I also particularly enjoyed “À côté Capote”. Unfortunately, it deals with the Capote of the end, so the only “earnest” mention of his early achievements is dropped in passing. Answered Prayers and Music for Chameleons lack the relative originality and indisputable stamina of Other Voices, Other Rooms or In Cold Blood, but they are quite readable. From the point of view of anecdote, this portrait is funny and scathing, highlighting the unpleasant aspects of Capote’s personality. Of course, those have been abundantly documented elsewhere, notably in Gerald Clarke’s Capote: A Biography (1988), but Richardson adds a few interesting personal touches, drawn from first-hand experience, notably about Capote’s entertaining conversation. I must confess I am puzzled by the following statement: “No question about it, Capote was in the great tradition of homosexual raconteurs.” This precedes mentions of Wilde and Cocteau. Naturally, it is easy to form a quick picture of what he has in mind, but I wonder what specific phenomenon is alluded to at this point. Is there some kind of mysterious genetic link between homosexuality and oral narratives? Or is wifelessness somehow propitious? Unless we are faced with some compensation process? Freudian sublimation? The origin of Camp? Of course, this belongs in some other book…

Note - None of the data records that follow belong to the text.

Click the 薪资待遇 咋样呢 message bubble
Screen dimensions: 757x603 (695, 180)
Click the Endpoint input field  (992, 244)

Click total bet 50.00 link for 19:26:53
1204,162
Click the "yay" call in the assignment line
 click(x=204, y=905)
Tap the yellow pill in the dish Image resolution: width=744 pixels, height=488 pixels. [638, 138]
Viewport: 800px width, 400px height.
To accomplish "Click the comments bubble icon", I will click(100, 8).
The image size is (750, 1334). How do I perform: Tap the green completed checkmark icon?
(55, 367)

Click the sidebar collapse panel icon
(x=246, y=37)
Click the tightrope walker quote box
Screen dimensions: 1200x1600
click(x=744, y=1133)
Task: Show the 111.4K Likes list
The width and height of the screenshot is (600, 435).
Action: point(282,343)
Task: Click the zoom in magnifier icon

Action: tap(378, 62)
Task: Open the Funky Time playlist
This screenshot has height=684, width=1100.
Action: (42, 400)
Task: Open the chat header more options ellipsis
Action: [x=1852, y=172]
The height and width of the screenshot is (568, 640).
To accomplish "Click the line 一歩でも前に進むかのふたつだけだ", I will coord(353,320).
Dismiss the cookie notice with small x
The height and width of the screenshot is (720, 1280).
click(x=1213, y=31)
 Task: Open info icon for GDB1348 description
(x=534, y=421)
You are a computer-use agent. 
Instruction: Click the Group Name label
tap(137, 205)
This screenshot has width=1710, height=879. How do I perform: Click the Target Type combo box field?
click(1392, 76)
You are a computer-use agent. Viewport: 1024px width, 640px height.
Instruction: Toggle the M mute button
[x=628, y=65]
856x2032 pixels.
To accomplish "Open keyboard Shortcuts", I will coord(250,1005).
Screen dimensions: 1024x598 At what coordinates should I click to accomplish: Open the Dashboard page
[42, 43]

The Warhol piece is illustrated by a photograph that dates back to 1945, in fact Andy Warhol’s high school graduation picture, complete with myopic eyes, tacky tie and silly forced smile. Stumbling upon a pre-wig Warhol shot is always a strange experience. This is Andrew Warhola, the boring person, and not Andy Warhol, the fascinating persona. Indeed, though he does not phrase it exactly like this, Richardson’s angle here is that Warhola hid behind Warhol, “in full view of everybody” [247]. He goes on to evoke Warhol’s mother and church attendance, and to describe Warhol’s house and art and junk collections. The essay is, after all, called “Warhol at Home”. Richardson writes: “Actually, the word collector doesn’t begin to describe Andy’s obsessive—what Freud called anal—hoarding.” [251] It is interesting to read about all those objects, from the cheapest to the most horribly expensive, taking in kitsch and stuff your grandmother collects, but I was slightly disappointed not to learn anything really new, having read countless Warhol biographies (some of which reviewed in Cercles). The essay becomes a bit more analytical at the end, but on the somewhat facile side. What is more, I strongly disagree with statements of this sort: “But then, as Andy said—tongue in cheek again—‘my films are better talked about than seen.’ Not the least of his powers was to con people into accepting the boring, the trivial, and the inane as art.” [256] Richardson and I probably define “tongue in cheek”, con”, “boring”, “trivial” and “inane” differently, and I suspect my definitions are closer Warhol’s postmodern universe than Richardson’s.

That said, every other portrait in the book does add something new and interesting, no matter how much of a gallery enthusiast, museum fanatic and biography buff you might be. Sacred Monsters, Sacred Masters makes for a pleasant and informative read.